Purpose: : Autoimmune retinopathy (AIR) characteristically presents with photopsias, rapid vision loss, and few ophthalmoscopic signs initially, but the electroretinographic changes including negative waveforms and positive western blots for anti-retinal antibodies, family histories of autoimmune diseases, and in some cases history of carcinoma help make the diagnosis. Occasional RP patients may present with AIR exacerbation (RP/AIR). When diagnosed, AIR patients should be treated with immunosuppression to try to arrest the progress of the condition. We retrospectively evaluated the results of immunosuppression treatment in a group of AIR patients.

Methods: : AIR patients were studied in whom a minimum of four months of treatment was given and where there was at least six months follow-up evaluation. Best corrected visual acuities (BCVA), kinetic visual fields (VF), OCT, and as indicated, repeat electroretinograms were performed. Serum was drawn for Western blots on most visits. Parameters followed were visual field size, size of scotomata, best corrected visual acuities (BCVA), thickness of retina and presence of macula cysts, and number of bands on the Western blot. Treatments included prednisone, subtenons depomedrol, azithioprine, oral cyclosporine, and mycophenalat.

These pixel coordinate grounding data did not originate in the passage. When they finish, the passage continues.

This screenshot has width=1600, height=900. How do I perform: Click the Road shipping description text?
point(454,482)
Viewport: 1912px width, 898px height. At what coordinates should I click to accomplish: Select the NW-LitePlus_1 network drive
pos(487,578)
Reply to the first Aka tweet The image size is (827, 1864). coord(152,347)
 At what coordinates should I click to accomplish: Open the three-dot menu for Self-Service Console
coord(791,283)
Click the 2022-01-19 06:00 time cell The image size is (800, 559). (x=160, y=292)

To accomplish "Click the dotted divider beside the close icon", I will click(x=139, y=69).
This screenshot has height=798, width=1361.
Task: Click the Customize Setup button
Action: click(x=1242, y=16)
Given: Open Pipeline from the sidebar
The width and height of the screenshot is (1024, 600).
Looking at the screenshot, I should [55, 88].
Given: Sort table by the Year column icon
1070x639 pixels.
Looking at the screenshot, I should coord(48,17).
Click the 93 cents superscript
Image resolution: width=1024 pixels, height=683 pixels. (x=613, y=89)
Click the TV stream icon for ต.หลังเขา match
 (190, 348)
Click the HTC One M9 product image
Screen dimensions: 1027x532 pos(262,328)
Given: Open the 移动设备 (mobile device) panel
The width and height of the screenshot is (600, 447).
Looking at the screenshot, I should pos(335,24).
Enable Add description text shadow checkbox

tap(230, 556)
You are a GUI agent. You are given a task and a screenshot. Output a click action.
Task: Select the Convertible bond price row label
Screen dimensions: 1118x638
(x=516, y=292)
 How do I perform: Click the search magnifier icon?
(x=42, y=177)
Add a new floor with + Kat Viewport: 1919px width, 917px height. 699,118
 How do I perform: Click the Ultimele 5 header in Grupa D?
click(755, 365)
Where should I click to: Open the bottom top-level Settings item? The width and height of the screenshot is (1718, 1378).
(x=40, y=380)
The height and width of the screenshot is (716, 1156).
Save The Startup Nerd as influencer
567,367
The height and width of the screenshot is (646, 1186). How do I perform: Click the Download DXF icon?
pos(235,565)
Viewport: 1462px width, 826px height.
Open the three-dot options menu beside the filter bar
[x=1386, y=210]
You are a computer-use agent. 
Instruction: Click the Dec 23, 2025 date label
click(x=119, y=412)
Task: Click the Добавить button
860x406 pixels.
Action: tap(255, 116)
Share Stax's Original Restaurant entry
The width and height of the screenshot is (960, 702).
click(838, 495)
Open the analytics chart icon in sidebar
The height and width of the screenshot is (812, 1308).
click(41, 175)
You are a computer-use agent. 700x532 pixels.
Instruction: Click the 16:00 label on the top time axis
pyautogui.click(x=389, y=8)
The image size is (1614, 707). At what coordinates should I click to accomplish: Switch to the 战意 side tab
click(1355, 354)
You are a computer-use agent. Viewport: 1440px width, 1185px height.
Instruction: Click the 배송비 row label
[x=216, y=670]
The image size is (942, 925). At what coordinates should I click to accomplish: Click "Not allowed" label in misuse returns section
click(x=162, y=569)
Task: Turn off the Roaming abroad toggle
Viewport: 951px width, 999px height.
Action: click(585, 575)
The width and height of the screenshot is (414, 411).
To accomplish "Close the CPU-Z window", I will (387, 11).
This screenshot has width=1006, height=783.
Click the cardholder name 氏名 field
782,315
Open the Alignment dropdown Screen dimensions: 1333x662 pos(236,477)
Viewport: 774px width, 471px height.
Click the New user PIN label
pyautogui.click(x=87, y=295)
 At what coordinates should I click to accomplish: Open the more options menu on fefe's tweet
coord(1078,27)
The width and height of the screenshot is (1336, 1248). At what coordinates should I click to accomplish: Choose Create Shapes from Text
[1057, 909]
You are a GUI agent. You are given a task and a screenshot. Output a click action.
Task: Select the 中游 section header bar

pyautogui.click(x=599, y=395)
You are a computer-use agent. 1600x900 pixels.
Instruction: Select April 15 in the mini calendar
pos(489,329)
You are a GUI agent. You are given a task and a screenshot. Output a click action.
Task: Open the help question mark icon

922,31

Results: : Thirty one patients were identified who met study criteria; these included 6 with a diagnosis of CAR, 16 with a diagnosis of non-neoplastic AIR (npAIR), and 9 with a diagnosis of RP/AIR. The group was predominantly female [74% female (23/31) versus 26% male (8/31)] and had a median age of 51 years. Overall, the response to treatment was 65% (20/31). When examined by subgroups, the responses were 83% (5/6), 50% (8/16), and 78% (7/9), for CAR, npAIR, and RP/AIR, respectively. At least one systemic immunosuppressive medication was discontinued in 10/30 patients (33%) due to side effects.

Conclusions: : One of the lessons to be learned from this limited experience is that AIR patients (CAR, npAIR, RP/AIR), need appropriate immunosuppression that has to be administered over an extended period of time. Short pulse doses of steroids do not usually work in these patients. We found that there was a correlation between improvement or stabilization of visual fields and the disappearance of activity on Western blots. The patients with autoimmune family histories tended to be more resistant to treatment.